Guilty of murder or seeming unmatronly?

The media speculates on Kate McCann's guilt in the disappearance of her daughter. The evidence: Her small hips and breasts.

Published October 18, 2007 11:00PM (EDT)

In the wee post-midnight hours I made the mistake of wandering into the media circus surrounding Kate McCann and the disappearance of her daughter, Madeline. Since I have a daughter about the same age as Madeline and we traveled to Spain just a couple of weeks after she went missing in Portugal, I've resisted the whole story like a contagious flu. Not only do we not know what happened to the little girl and should therefore hold our tongues, even tangential chatter around the subject carries the potential to damage lives.

But then McCann -- the mother whose physical beauty, successful medical career and three children embody a certain unattainable ideal as a woman who managed to "get it all" -- became the focus of scrutiny and suspicion and I thought: Here we go again, another "bad mother" on the pillory.

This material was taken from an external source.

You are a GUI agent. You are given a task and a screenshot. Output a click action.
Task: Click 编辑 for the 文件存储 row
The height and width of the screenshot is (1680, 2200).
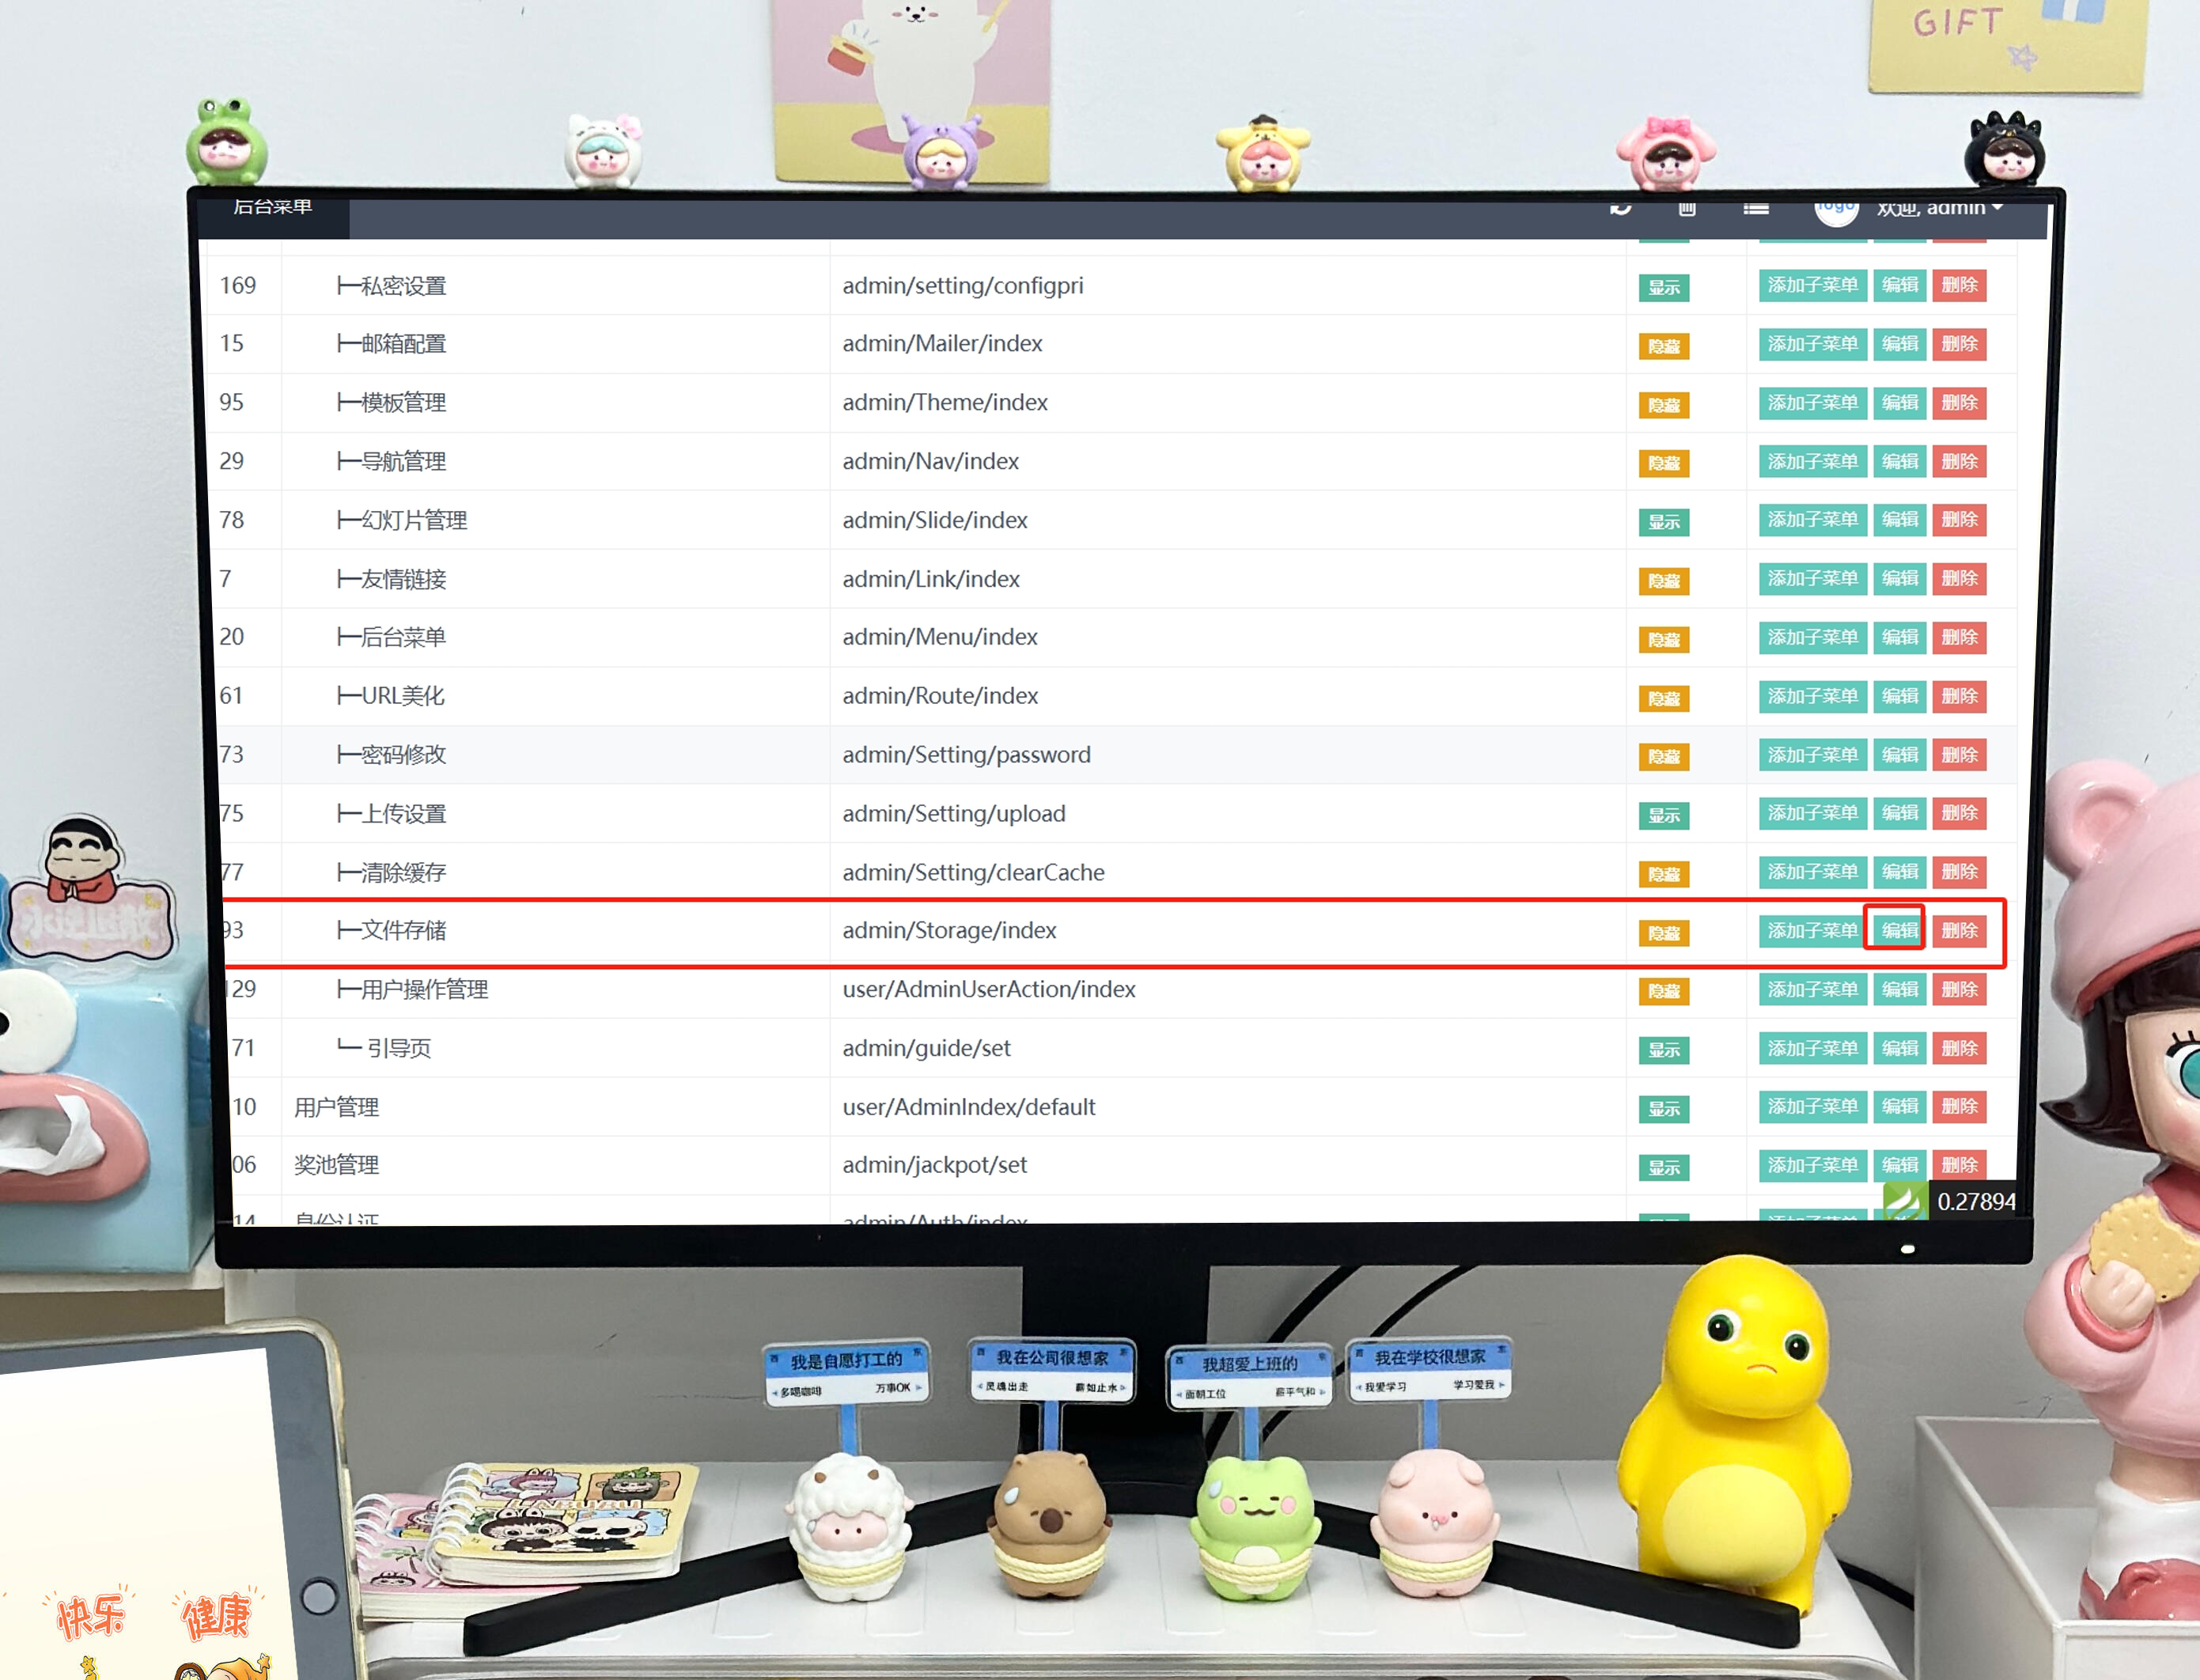coord(1899,930)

Her clothing and makeup inspired analysis, her looks prompted constant mention, her image instigated replication ad nauseam. I couldn't resist wondering what was really driving the obsession -- actual facts about a tragedy or the cultural white noise created by a mother who looks so perfect.

Now, quite apart from the heart-wrenching reality of a little girl gone missing, the commentary about a woman and her body, her mysteries, her fatal mistakes is spinning its own web of words in a way that might have inspired a sequel to "The Scarlet Letter." Yesterday, the Daily Mail reported that Kate McCann's mother said that Kate feels persecuted because of her looks. "If I weighed another two stone, had a bigger bosom and looked more maternal, people would be more sympathetic," McCann reportedly told her mother." The story cites "claims that Portuguese detectives first suspected she was involved in her daughter's disappearance because their wives said she looked too controlled and did not weep enough to be the distraught mother of a missing child."

Yesterday, another editorial with the mind-numbing headline "Kate McCann is right -- just because she's slim and pretty doesn't mean she's a killer" essentially confirmed that McCann is getting an especially harrowing treatment because of her appearance. Fair enough. But then the piece explains bias against McCann by spewing more bigotry: Portuguese women's reported suspicion of McCann was really a result of their hip measurements. "Anyone who has traveled in Spain, Portugal, Italy or Greece knows how young mothers quickly come to look like overblown roses, their child-bearing settling comfortably around their hips," writes Bel Mooney. "It's hard not to imagine Portuguese women murmuring to their husbands that this British woman is -- yes -- much too skinny." WTF?

Two weeks ago, Booker Prize novelist Anne Enright wrote an essay for the London Review of Books, titled "Disliking the McCanns," about her own dark obsession with the case. Yesterday, various papers made a story out of Enright's "amazing attack on the McCann's." Today the Daily Telegraph manufactures another story about the story. Although her essay focuses most on the husband, and what Enright characterizes as his corporate-speak, she acknowledges that her fixation is the exception: "Most of the animosity against the McCanns centres on the figure of Madeleine's beautiful mother."

Enright's piece is about media crime stories and the way they work upon us, driving us to distance ourselves from those in the limelight through petty criticisms. As she traces her descent into the maw of McCannery, the story holds a mirror to her own mothering and her own fears: "I realise that I am more afraid of murdering my children than I am of losing them to a random act of abduction." Now Enright is attracting a familiar kind of vitriol. Readers are calling her a "selfish mother" with references to her "petty thoughts" and "ugly face." So I'd hazard that Kate McCann is wrong -- it doesn't matter precisely what she looks like. As a mother in the limelight, she'll get criticized not only for her words and actions, but for the bloom of her hips and her face.


By Carol Lloyd

Carol Lloyd is currently at work on a book about the gentrification wars in San Francisco's Mission District.